Your task
Find the line that contains "The height and"; please output it and each line after it, exactly as shown, up to the end of the entries below, skipping pictures.

Stored data entries:
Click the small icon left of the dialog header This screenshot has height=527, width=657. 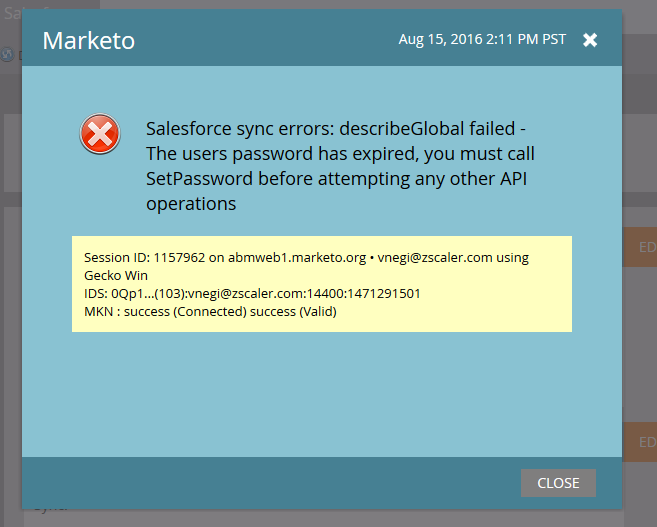(x=7, y=54)
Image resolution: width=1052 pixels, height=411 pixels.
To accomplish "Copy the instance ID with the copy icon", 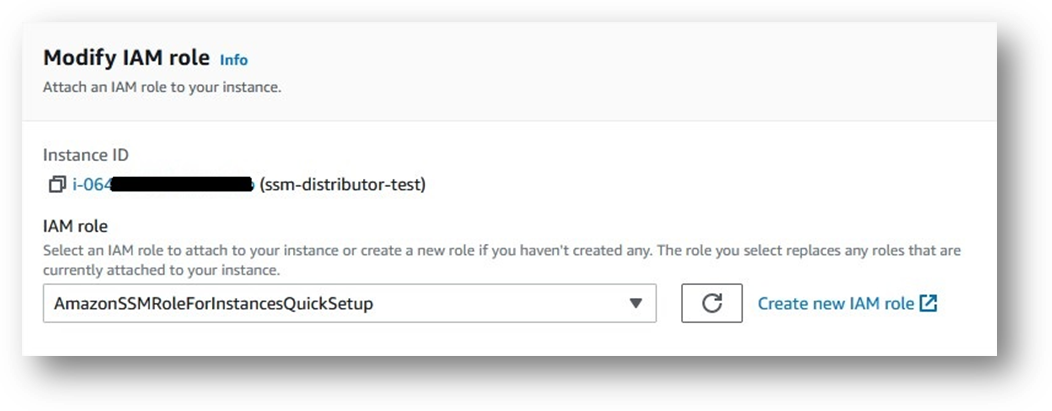I will 56,185.
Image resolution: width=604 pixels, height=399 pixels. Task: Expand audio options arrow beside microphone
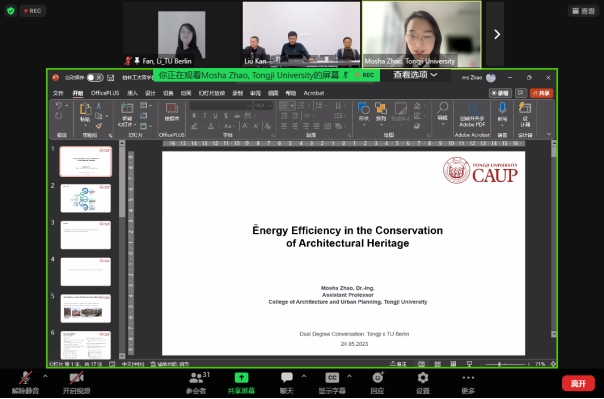(45, 376)
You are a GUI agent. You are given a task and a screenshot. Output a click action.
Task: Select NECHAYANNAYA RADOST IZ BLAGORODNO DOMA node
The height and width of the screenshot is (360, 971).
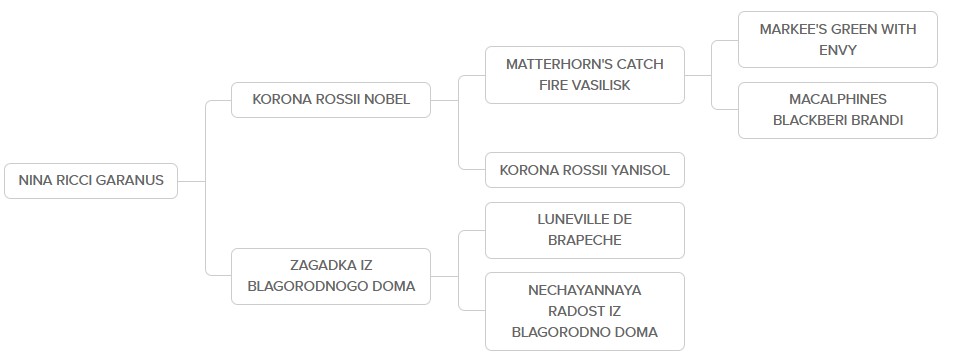click(x=585, y=312)
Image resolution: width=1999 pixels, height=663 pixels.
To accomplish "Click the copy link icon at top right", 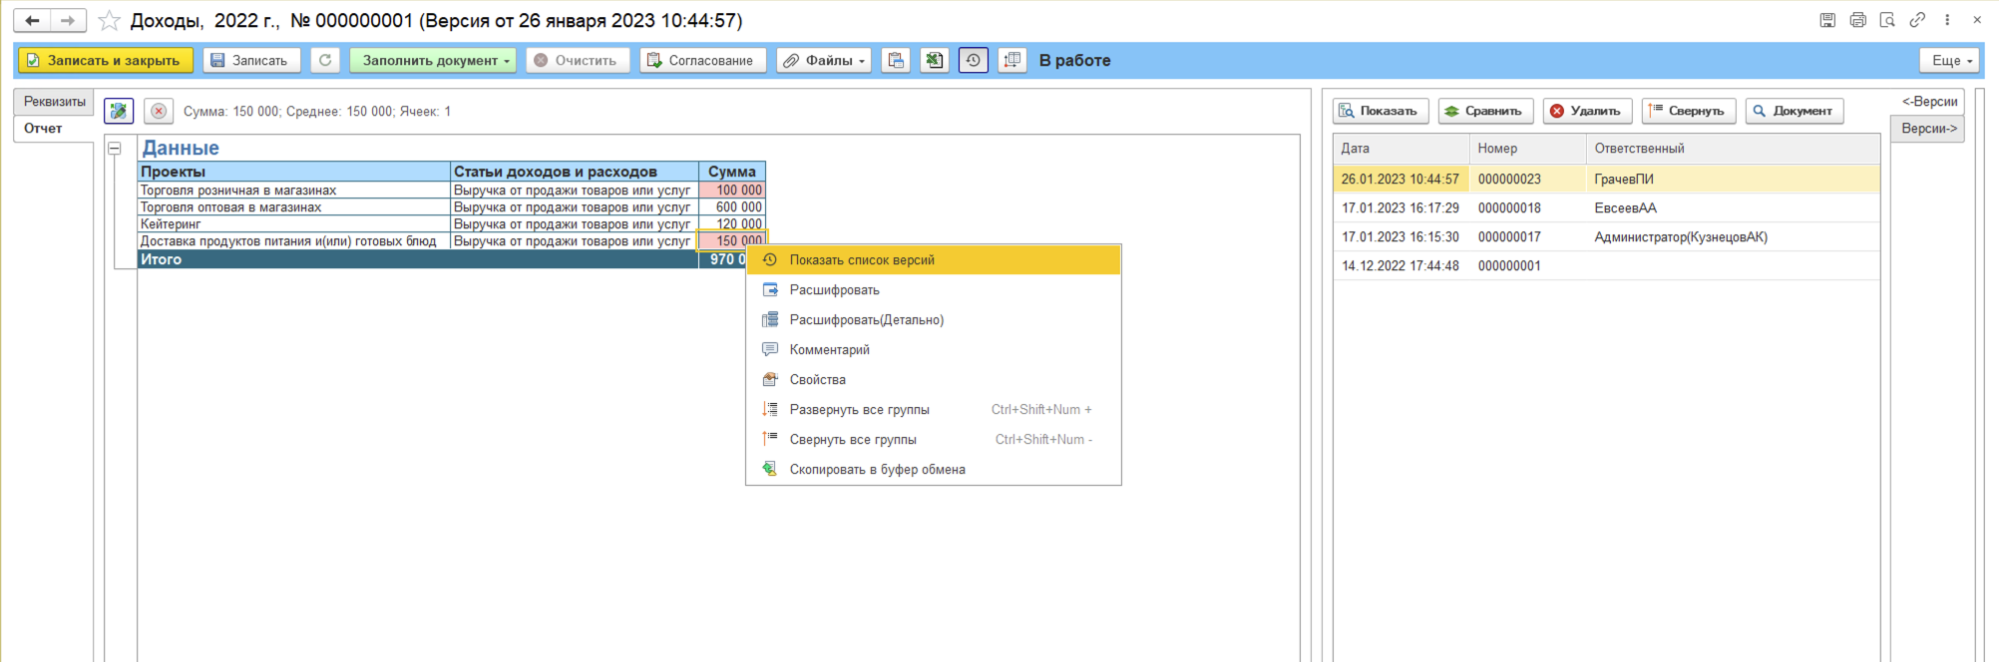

Task solution
The height and width of the screenshot is (360, 971).
click(x=585, y=312)
Image resolution: width=1999 pixels, height=663 pixels.
To accomplish "Click the copy link icon at top right", 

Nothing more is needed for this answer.